Initialization then continues forward in order, beginning with the
next subobject after that described by the designator
And
19 The initialization shall occur in initializer list order, each
initializer provided for a particular subobject overriding any
previously listed initializer for the same subobject;151) all
subobjects that are not initialized explicitly shall be initialized
implicitly the same as objects that have static storage duration.
This footnote is important
148) If the initializer list for a subaggregate or contained union
does not begin with a left brace, its subobjects are initialized as
usual, but the subaggregate or contained union does not become the
current object: current objects are associated only with
brace-enclosed initializer lists.
Thus I see neither undefined nor unspecified behavior.
In my opinion the result should look like { 1, 5, 3 }.
If to leave aside the Standard then it is reasonable at first to initialize the memory with the default initializes and then overwrite it with the explicit initializers.
The standard says…
I'm going to quote from §6.7.9 Initializers of ISO/IEC 9899:2011 (the C11 standard), the same section as Vlad from Moscow quotes in his answer:
¶16 Otherwise, the initializer for an object that has aggregate or union type shall be a brace-enclosed list of initializers for the elements or named members.
¶17 Each brace-enclosed initializer list has an associated current object. When no designations are present, subobjects of the current object are initialized in order according to the type of the current object: array elements in increasing subscript order, structure members in declaration order, and the first named member of a union.148) In contrast, a designation causes the following initializer to begin initialization of the subobject described by the designator. Initialization then continues forward in order, beginning with the next subobject after that described by the designator.149)
¶18 Each designator list begins its description with the current object associated with the closest surrounding brace pair. Each item in the designator list (in order) specifies a particular member of its current object and changes the current object for the next designator (if any) to be that member.150) The current object that results at the end of the designator list is the subobject to be initialized by the following initializer.
¶19 The initialization shall occur in initializer list order, each initializer provided for a particular subobject overriding any previously listed initializer for the same subobject;151) all subobjects that are not initialized explicitly shall be initialized implicitly the same as objects that have static storage duration.
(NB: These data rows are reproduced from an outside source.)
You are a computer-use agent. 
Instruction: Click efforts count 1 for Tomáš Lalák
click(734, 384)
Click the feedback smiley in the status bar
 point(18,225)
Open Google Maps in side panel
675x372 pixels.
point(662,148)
¶20 If the aggregate or union contains elements or members that are aggregates or unions, these rules apply recursively to the subaggregates or contained unions. If the initializer of a subaggregate or contained union begins with a left brace, the initializers enclosed by that brace and its matching right brace initialize the elements or members of the subaggregate or the contained union. Otherwise, only enough initializers from the list are taken to account for the elements or members of the subaggregate or the first member of the contained union; any remaining initializers are left to initialize the next element or member of the aggregate of which the current subaggregate or contained union is a part.
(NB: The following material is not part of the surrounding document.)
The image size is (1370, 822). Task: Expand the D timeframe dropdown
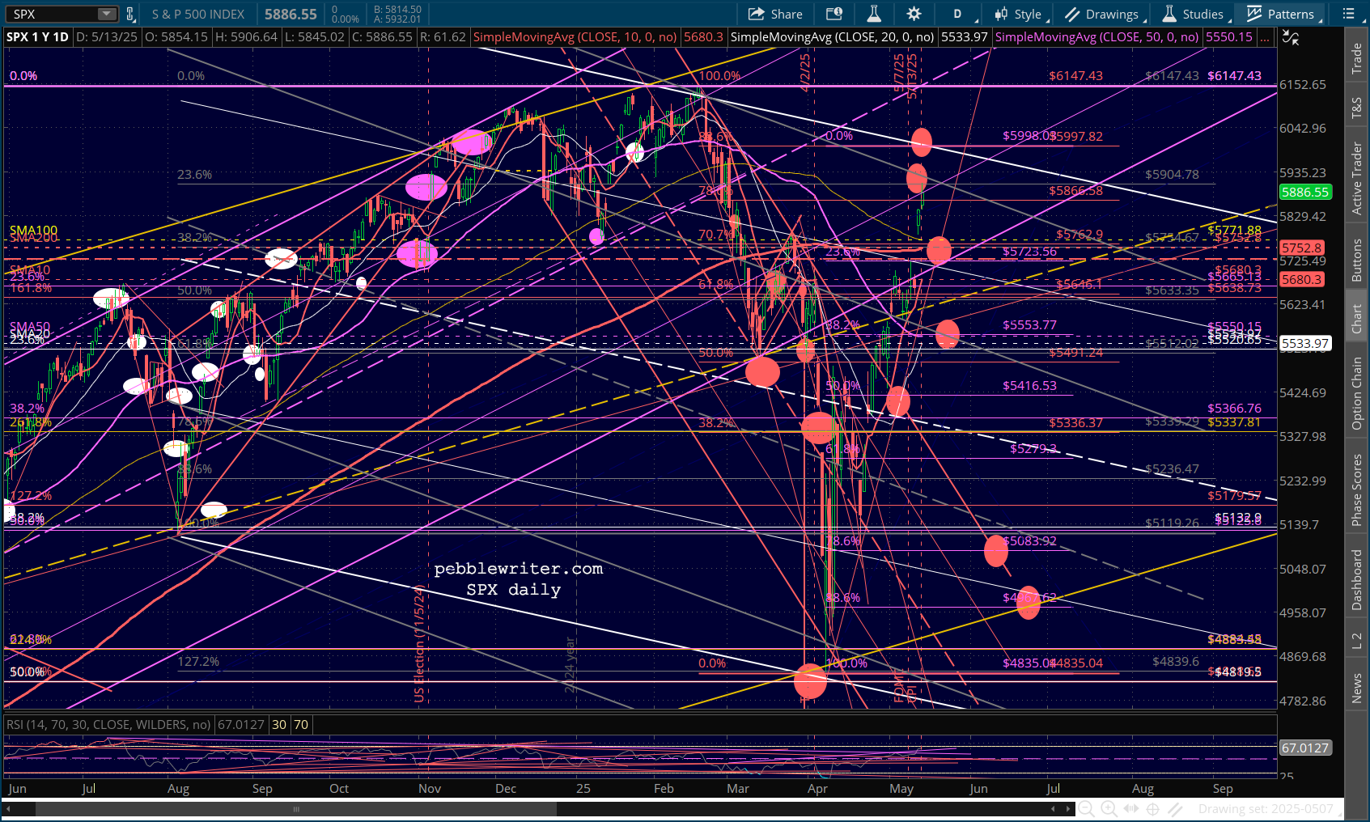tap(958, 14)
¶21 If there are fewer initializers in a brace-enclosed list than there are elements or members of an aggregate, or fewer characters in a string literal used to initialize an array of known size than there are elements in the array, the remainder of the aggregate shall be initialized implicitly the same as objects that have static storage duration.
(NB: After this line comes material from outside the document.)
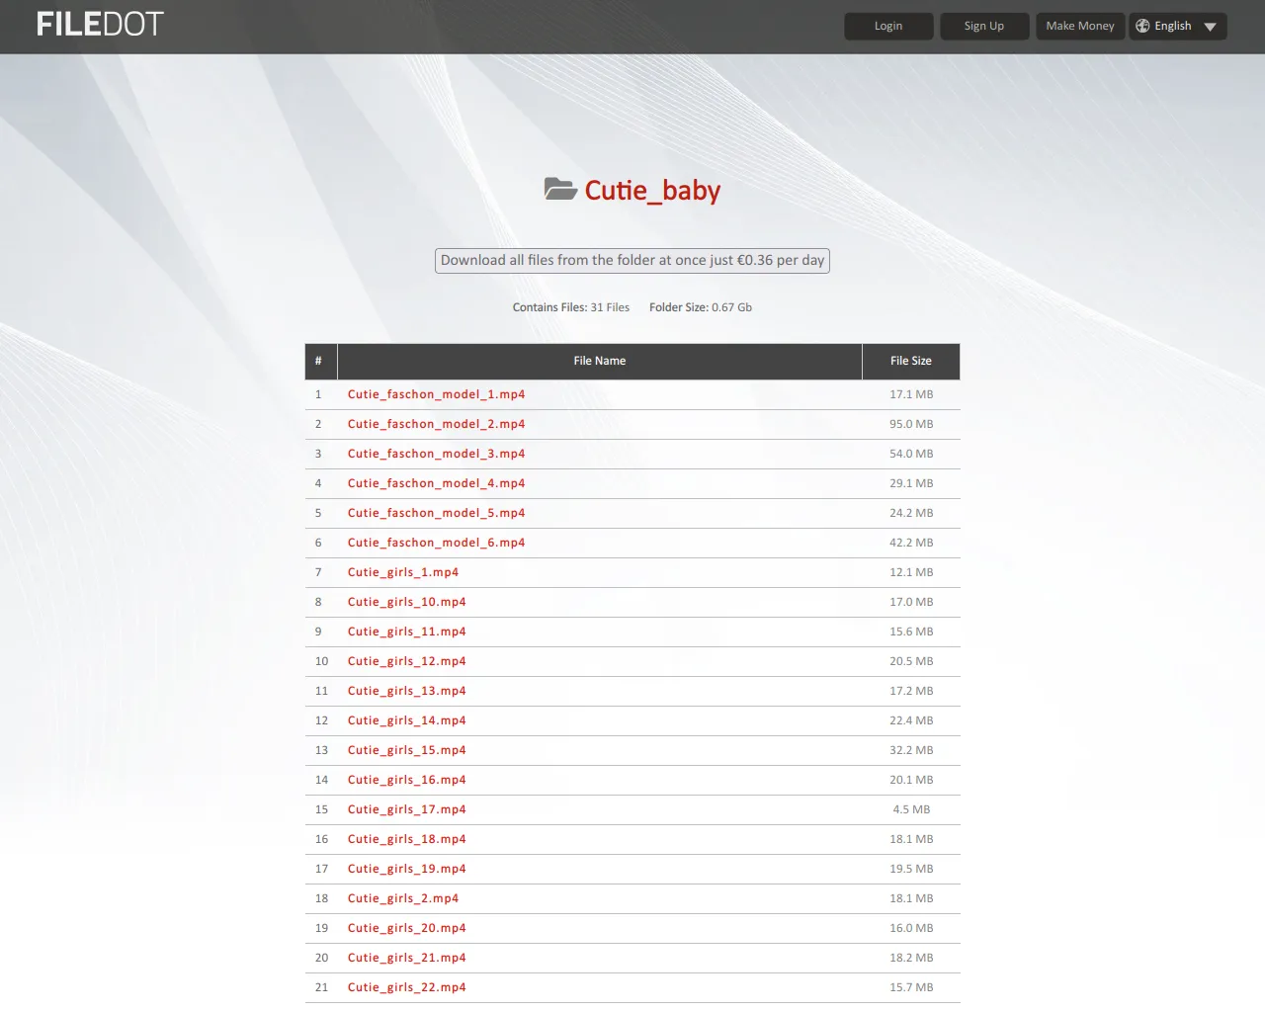Expand the language dropdown arrow

point(1210,27)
148) If the initializer list for a subaggregate or contained union does not begin with a left brace, its subobjects are initialized as usual, but the subaggregate or contained union does not become the current object: current objects are associated only with brace-enclosed initializer lists.
149) After a union member is initialized, the next object is not the next member of the union; instead, it is the next subobject of an object containing the union.
150) Thus, a designator can only specify a strict subobject of the aggregate or union that is associated with the surrounding brace pair. Note, too, that each separate designator list is independent.
151) Any initializer for the subobject which is overridden and so not used to initialize that subobject might not be evaluated at all.
Interpretation
I think your code is well-formed and that GCC is handling it incorrectly and Clang is handling it correctly.
With your code modified only so that the unused argc and argv are replaced by void, running on a Mac with macOS Sierra 10.12.1, compiling with GCC 6.2.0 and with Apple's clang version 'Apple LLVM version 8.0.0 (clang-800.0.42.1)', I get the same results as you:
0, 5, 0 from GCC.
1, 5, 3 from Clang.
The key wording in the standard is:
In contrast, a designation causes the following initializer to begin initialization of the subobject described by the designator.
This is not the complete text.